In the course of his teaching Jesus said to the crowds, "Beware of the scribes, who like to go around in long robes and accept greetings in the marketplaces, seats of honor in synagogues, and places of honor at banquets. They devour the houses of widows and, as a pretext recite lengthy prayers. They will receive a very severe condemnation."
At my inner-city parish we do our Sunday offering a bit differently perhaps, than you might in your parish. Because our congregation is small--usually less than a hundred people--we don’t pass baskets. Instead, we have a beautiful silver urn placed near the sanctuary. As the gifts are being prepared for the Eucharist, people come forward to place their offerings in this vessel.
Since many of our parishioners are not wealthy—in fact some are very poor—the scene at our Sunday liturgy is much like what Jesus witnesses in today’s Gospel. There, rich and poor place offerings in the temple treasury. It’s a poor widow who catches the Lord’s eye—her gift carries greater value than all the rest since she gave from her poverty, not her surplus. Like the Old Testament story today of a suffering widow who shares with the prophet Elijah, both stories emphasize prioritizing—a “Kingdom theme” we find in these Scriptures near the end of the Church year.
I don’t like to preach on money or beg for financial help in my ministry, but I have to do it sometimes. It’s important for each of us in the community to share generously in order for our local Church—as well as the global Church—to do the work of the Kingdom. As you make your offering today, I invite you to reflect on Jesus’ call to generosity.

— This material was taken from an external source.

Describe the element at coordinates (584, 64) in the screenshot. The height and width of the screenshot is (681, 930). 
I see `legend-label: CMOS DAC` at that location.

This week's first reading tells how, during the time of famine, Elijah asked the widow for water and bread. Did she give it to him? What happened next?
In the second reading, why did Christ give his life? Will Christ return a second time?
In this week's Gospel, why did Jesus praise the poor widow? What were the rich offering in the Temple? What lesson did Jesus teach his disciples by calling their attention to the widow’s small gift?
by Susan Hines-Brigger
This week, have everyone in your family put all of his or her change in a jar. At the end of the week, donate the money you have collected to a charity or place it in your parish's collection basket.
The Gospel shows that sometimes the smallest gestures can make a big impact. Make an extra effort to do those small things, such as saying "hello" to someone on the street or writing a short note to let someone know you care.